*** TEXT SECTION ***

I have a C# Winforms application. Part of the application pulls the contents of a SQLite table and displays it to the screen on a datagridview. I seem to have a problem where multiple users/computers are using the application.
When the program loads, it opens a single connection to the SQLite DB engine, which remains open until the user exits the program. On load, it refreshes the table in question and continues to do so at regular intervals. The table correctly updates when one user is using it or if that one user has more than one instance of the program open. If, however, more than one person uses it, the table doesn't seem to reflect changes made by other users until the program is closed and reopened.
An example - the first user (user A) logs in. the table has 5 entries. they add one to it. there are now 6 entries. User B now logs in and sees 6 entries. User A enters another record, for a total of 7. User B sees 6 even after the automatic refresh. And won't see 7 until they close out and reopen the program. User A sees 7 without any issue.
Any idea what could be causing this problem? It has to be something related to the DB engine for SQLite as I'm 100% sure my auto refresh is working properly. I suspect it has something to do with the write-ahead-logging feature or the connection pooling (which I have enabled). I disabled both to see what would happen, and the same issue occurs.
It could be a file lock issue - the first application may be taking an exclusive write lock, blocking out the other application instances. If this is true, then SQLite's may be simply waiting until the lock is released before updating the data file, which is not an ideal behaviour, but then again using SQLite for multi-user applications is also not ideal.
I have found hints that SHARED locks can (or should in the most recent version) be used. This may be a simple solution, but documentation of this is not easy to find (probably because this bends the specification of SQLite too far?)
Despite this however, it may be better to serialize file access yourself. And this depends on your precise system architecture, in how you should best approach such a feature.
Your system architecture is not clear from your description. You speak of "multiple users/computers" accessing the SQLite file.
If the multiple computers requirement is implemented using network share of the SQLfile, then this is indeed going to be a growing problem. A better architecture or another RDBMS would be advisable.
If multiple computers are accessing the data through a server process (or multiple server processes on the same machine?), then a simple Monitor lock (lock keyword), or ReaderWriterLock will help (in the case of multiple server processes an OS mutex would be required).

*** RECORD SET ***

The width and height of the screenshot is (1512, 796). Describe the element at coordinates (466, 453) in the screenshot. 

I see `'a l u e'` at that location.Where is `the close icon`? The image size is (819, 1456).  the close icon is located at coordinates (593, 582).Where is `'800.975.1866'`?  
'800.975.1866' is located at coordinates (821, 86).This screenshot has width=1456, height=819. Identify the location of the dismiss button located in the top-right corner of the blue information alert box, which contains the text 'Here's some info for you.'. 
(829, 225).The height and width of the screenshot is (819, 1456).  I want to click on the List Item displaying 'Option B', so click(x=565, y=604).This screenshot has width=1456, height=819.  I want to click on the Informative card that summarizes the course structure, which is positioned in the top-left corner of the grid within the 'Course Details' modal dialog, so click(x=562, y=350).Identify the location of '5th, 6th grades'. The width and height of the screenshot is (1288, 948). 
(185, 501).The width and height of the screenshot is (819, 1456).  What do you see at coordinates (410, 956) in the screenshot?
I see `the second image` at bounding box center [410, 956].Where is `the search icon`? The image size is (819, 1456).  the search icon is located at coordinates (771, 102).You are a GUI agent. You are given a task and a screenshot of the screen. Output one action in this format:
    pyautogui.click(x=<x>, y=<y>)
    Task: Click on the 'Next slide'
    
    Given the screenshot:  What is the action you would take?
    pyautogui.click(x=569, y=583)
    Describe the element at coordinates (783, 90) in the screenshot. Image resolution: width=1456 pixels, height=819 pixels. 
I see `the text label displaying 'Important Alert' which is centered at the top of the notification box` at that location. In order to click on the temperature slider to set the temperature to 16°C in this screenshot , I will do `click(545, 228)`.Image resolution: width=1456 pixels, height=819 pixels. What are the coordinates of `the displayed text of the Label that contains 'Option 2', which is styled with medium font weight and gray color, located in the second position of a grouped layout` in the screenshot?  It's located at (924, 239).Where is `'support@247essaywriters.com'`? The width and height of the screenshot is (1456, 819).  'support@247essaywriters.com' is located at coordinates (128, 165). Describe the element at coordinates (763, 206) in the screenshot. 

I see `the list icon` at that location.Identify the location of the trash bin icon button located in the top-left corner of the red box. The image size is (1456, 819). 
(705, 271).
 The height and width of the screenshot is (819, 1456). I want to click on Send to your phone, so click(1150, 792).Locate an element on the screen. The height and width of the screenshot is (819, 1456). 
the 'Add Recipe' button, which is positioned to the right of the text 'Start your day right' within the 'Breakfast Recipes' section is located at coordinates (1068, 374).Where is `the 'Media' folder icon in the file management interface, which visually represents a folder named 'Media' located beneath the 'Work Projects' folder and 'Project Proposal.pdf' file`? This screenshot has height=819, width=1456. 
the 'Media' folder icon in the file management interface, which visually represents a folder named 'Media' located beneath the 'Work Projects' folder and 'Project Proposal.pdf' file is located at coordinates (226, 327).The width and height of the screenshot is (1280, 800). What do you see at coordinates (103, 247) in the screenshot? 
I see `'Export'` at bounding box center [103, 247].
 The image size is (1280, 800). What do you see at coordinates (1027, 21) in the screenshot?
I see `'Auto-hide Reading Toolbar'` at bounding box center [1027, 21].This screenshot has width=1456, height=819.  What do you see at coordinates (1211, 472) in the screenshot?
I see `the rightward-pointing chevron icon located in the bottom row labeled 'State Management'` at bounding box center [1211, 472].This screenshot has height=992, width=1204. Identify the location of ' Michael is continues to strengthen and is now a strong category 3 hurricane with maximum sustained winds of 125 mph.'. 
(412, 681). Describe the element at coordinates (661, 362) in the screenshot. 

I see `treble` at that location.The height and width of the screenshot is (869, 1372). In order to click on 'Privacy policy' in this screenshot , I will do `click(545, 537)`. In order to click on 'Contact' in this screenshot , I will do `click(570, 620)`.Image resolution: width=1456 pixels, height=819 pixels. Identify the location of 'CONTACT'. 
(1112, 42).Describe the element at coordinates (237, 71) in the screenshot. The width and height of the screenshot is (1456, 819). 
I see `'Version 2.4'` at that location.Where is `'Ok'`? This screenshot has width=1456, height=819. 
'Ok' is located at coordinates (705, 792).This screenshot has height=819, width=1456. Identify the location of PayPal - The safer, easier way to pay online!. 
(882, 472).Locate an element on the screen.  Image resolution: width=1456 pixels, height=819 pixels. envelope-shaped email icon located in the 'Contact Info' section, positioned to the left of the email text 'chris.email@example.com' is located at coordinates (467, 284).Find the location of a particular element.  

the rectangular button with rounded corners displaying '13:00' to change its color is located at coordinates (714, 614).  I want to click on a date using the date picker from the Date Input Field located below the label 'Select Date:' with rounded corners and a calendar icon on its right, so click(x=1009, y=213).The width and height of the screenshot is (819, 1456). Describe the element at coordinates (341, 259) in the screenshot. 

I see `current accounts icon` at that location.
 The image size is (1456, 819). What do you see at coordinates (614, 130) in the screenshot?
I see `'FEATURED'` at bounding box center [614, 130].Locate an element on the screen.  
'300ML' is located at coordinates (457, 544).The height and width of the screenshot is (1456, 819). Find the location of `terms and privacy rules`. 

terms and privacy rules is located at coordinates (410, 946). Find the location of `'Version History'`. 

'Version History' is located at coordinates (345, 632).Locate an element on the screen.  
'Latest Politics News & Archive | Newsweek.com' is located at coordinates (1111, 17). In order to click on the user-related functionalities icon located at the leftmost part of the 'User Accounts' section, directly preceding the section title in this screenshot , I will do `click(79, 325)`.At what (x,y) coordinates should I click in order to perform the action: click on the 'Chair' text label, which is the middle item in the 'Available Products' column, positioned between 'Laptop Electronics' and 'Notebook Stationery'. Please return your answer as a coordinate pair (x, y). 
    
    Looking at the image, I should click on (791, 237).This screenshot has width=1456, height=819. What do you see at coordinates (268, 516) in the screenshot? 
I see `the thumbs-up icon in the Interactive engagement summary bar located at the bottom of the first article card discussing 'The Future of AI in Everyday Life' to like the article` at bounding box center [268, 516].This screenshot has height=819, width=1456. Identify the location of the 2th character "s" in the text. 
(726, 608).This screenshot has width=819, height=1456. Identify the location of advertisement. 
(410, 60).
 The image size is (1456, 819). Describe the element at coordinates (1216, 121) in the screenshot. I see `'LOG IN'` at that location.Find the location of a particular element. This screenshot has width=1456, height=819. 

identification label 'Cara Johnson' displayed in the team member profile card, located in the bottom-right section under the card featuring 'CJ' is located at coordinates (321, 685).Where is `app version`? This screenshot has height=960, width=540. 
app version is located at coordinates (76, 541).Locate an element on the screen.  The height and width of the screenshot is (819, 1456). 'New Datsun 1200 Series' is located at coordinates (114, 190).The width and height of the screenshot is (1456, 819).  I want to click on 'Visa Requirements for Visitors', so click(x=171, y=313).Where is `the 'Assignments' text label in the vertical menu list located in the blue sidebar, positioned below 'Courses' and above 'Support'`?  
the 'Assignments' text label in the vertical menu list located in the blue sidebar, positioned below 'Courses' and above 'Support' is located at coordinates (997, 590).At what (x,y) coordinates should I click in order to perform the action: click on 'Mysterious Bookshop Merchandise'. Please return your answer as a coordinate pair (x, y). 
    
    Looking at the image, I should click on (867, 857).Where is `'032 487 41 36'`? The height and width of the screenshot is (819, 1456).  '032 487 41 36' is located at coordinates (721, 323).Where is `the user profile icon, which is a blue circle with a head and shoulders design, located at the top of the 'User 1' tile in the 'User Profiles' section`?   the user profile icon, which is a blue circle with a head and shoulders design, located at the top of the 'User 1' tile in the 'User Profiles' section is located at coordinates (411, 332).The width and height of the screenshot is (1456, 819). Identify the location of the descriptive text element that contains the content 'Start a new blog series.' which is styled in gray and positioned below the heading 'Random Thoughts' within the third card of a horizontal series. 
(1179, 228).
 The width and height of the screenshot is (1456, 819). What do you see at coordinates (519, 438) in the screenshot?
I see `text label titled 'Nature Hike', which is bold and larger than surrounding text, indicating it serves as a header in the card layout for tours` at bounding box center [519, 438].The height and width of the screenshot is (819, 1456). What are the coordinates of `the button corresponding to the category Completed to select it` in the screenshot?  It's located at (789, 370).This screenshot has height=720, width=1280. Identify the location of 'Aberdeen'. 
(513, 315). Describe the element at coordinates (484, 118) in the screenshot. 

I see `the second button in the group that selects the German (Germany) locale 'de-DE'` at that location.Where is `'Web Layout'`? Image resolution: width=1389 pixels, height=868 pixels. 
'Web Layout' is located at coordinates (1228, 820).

***

» **WORK ITEM**: Reproduce the SQLite locking text word for word, everything from "It could be" down to "SQLite too far?)".

» **PROBLEM SOLUTION**:
It could be a file lock issue - the first application may be taking an exclusive write lock, blocking out the other application instances. If this is true, then SQLite's may be simply waiting until the lock is released before updating the data file, which is not an ideal behaviour, but then again using SQLite for multi-user applications is also not ideal.
I have found hints that SHARED locks can (or should in the most recent version) be used. This may be a simple solution, but documentation of this is not easy to find (probably because this bends the specification of SQLite too far?)